# Accessing the Covetly MongoDB database

In this notebook, we access the wishlist and collection data we need for the recommender system.  The data is aggregated from the MongoDB database at Covetly.

In [1]:
from pymongo import MongoClient
from pprint import pprint
import operator
import pandas as pd
from matplotlib import pyplot as plt

In [2]:
# load databases
db = open('db.txt', 'r').readline().split(',')
domainDb = MongoClient(db[0], readPreference="secondary")[db[1]]
catalogDb = MongoClient(db[2], readPreference="secondary")[db[3]]

## MongoDB Aggregation
Here we extract the collection and wishlist data for all users.  To do this, we create an aggregation query.  The query takes some time to execute, so we split it into manageable chunks.  [truncated for brevity]

In [3]:
skipsize = 10000

# wishlists
wantitems = domainDb["wantlistitems"]
nwantitems = wantitems.count()

# collections
haveitems = domainDb["collectionitems"]
nhaveitems = haveitems.count()

# get wishlists
print('generating want list', nwantitems, 'entries')
n = 0
want_list = []
while n*skipsize <= nwantitems:
    print('... processing [', n*skipsize, ',', (n+1)*skipsize, ']')
    pipeline = [
        {"$skip": n*skipsize},
        {"$limit": skipsize},
        {"$group": {"_id": "$UserId", "items": {"$push": "$ItemId"}, "dates": {"$push":"$CreatedDate" }}}
    ]
    want_list.extend(list(wantitems.aggregate(pipeline)))
    n += 1
print('done!')

# get collections
print('generating have list: ', nhaveitems, 'entries')
n = 0
have_list = []
while n*skipsize <= nhaveitems:
    print('... processing [', n*skipsize, ',', (n+1)*skipsize, ']')
    pipeline = [
        {"$skip": n*skipsize},
        {"$limit": skipsize},
        {"$group": {"_id": "$UserId", "items": {"$push": "$ItemId"}, "dates": {"$push":"$CreatedDate" }}}
    ]
    have_list.extend(list(haveitems.aggregate(pipeline)))
    n += 1
print('done!')

generating want list 557582 entries
... processing [ 0 , 10000 ]
... processing [ 10000 , 20000 ]
... processing [ 20000 , 30000 ]
... processing [ 30000 , 40000 ]
... processing [ 40000 , 50000 ]
done!
generating have list:  1499952 entries
... processing [ 0 , 10000 ]
... processing [ 10000 , 20000 ]
... processing [ 20000 , 30000 ]
... processing [ 30000 , 40000 ]
... processing [ 40000 , 50000 ]
done!


## Combining collection and wishlist data
The collection and wishlist data will be stored in separate files, but will eventually go into a single ratings matrix.  We need to make sure that we use the same indices and columns for both.

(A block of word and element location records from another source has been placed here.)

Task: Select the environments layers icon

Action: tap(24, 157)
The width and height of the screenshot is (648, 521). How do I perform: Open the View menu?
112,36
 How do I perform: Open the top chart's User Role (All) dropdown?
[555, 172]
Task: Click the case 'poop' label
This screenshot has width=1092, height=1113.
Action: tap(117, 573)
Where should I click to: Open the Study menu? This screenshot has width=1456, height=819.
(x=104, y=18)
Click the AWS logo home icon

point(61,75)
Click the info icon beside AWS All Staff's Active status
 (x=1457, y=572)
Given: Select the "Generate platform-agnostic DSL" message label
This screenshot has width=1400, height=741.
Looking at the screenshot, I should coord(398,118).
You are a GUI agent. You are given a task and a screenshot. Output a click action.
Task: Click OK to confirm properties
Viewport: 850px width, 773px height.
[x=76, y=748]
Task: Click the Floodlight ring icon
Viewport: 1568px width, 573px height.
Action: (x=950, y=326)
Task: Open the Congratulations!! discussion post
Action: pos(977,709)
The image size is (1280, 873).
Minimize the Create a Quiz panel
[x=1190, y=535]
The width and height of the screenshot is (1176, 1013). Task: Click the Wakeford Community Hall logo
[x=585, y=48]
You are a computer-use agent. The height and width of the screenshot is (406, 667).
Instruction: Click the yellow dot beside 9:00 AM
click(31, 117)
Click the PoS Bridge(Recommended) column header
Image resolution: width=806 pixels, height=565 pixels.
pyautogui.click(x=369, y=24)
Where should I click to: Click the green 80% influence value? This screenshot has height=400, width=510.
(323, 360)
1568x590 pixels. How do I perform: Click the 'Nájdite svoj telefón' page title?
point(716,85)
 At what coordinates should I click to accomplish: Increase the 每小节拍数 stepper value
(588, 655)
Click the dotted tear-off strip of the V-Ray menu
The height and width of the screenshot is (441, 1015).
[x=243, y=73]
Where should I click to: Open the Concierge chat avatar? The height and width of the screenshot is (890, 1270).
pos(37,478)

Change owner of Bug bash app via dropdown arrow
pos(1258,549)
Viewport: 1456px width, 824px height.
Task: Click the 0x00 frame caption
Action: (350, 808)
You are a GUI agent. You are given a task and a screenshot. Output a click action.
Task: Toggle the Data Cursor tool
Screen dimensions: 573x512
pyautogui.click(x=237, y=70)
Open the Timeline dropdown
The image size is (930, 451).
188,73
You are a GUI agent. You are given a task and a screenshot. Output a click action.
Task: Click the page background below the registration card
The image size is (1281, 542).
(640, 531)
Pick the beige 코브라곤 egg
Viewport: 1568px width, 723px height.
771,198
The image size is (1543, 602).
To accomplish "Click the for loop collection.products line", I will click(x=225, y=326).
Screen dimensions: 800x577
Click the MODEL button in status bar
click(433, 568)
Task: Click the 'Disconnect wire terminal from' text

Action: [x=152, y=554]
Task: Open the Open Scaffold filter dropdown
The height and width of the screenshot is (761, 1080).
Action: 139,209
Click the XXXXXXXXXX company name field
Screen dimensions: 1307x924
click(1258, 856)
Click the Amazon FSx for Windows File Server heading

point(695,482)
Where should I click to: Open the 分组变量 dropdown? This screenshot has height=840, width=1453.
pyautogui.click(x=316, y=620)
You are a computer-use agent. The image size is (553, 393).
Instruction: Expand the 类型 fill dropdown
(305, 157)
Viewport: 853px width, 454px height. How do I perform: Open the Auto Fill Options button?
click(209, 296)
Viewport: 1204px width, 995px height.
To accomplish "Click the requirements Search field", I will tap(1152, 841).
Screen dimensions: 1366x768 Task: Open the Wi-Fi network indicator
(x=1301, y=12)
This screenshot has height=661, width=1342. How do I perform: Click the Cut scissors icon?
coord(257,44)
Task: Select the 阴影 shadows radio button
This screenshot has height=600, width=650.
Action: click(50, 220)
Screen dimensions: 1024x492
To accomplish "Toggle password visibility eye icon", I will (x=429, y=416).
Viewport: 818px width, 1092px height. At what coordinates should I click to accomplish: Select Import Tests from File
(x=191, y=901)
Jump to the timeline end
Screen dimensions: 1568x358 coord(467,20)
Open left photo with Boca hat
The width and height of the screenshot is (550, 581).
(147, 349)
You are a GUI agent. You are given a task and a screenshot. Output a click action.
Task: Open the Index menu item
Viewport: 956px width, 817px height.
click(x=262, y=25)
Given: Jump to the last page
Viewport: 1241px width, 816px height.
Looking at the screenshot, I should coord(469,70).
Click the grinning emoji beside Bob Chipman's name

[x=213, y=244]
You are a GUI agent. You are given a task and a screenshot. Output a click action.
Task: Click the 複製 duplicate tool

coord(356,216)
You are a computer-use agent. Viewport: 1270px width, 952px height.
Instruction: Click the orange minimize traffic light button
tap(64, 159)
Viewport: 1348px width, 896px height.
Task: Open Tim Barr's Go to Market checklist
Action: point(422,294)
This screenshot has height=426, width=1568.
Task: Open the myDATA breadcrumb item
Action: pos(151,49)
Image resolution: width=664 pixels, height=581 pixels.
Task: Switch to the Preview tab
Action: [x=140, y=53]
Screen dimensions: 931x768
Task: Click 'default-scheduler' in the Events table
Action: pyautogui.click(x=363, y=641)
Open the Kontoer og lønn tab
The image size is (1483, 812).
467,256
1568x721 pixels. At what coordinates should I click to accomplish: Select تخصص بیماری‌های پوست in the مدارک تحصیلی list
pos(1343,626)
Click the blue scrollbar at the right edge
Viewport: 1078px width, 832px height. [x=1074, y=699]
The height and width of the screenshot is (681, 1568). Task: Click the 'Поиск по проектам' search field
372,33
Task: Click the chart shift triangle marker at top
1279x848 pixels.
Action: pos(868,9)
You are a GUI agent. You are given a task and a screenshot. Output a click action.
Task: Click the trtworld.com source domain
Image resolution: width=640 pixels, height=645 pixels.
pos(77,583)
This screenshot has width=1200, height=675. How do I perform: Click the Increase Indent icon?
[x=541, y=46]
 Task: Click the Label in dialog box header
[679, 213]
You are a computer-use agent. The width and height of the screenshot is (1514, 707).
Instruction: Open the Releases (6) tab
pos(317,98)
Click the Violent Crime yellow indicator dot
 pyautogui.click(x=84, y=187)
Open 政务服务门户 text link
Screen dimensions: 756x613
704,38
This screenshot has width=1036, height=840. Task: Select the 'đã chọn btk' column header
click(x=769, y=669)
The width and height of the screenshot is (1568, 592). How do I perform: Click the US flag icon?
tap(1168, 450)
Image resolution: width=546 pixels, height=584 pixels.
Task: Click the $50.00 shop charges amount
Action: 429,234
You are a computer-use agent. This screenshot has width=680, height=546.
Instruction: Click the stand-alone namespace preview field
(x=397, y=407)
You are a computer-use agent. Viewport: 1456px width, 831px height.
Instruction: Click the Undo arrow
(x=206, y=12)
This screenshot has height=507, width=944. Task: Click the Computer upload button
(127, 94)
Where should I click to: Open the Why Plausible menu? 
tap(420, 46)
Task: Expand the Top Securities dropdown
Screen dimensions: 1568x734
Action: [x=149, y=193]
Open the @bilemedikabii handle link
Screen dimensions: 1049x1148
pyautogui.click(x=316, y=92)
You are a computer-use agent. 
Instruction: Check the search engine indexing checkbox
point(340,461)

[The database queries have been truncated above, so we are seeing only a fraction of the users and items.]

In [4]:
# find all users
users = set()
for w in want_list:
    users.add(w['_id'])
for h in have_list:
    users.add(h['_id'])
print('users: ', len(users))

# find all items
items = set()
for w in want_list:
    for i in w['items']:
        items.add(i)
for h in have_list:
    for i in h['items']:
        items.add(i)
print('items: ', len(items))

users:  1543
items:  4616


## Export to CSV
We save the data we need in csv files.

In [5]:
df_wantitems = pd.DataFrame(index=users, columns=items)

# populate df
for w in want_list:
    user = w['_id']
    for i in range(len(w['items'])):
        #df_wantitems.set_value(user, w['items'][i], w['dates'][i])
        df_wantitems.set_value(user, w['items'][i], 1)#w['dates'][i])
df_wantitems.fillna(0, inplace=True)

# export to csv
df_wantitems.to_csv('data/wishlist.csv')

In [6]:
df_haveitems = pd.DataFrame(index=users, columns=items)

# populate df
for h in have_list:
    user = h['_id']
    for i in range(len(h['items'])):
        #df_haveitems.set_value(user, h['items'][i], h['dates'][i])
        df_haveitems.set_value(user, h['items'][i], 1)#h['dates'][i]
df_haveitems.fillna(0, inplace=True)

# export to csv
df_haveitems.to_csv('data/havelist.csv')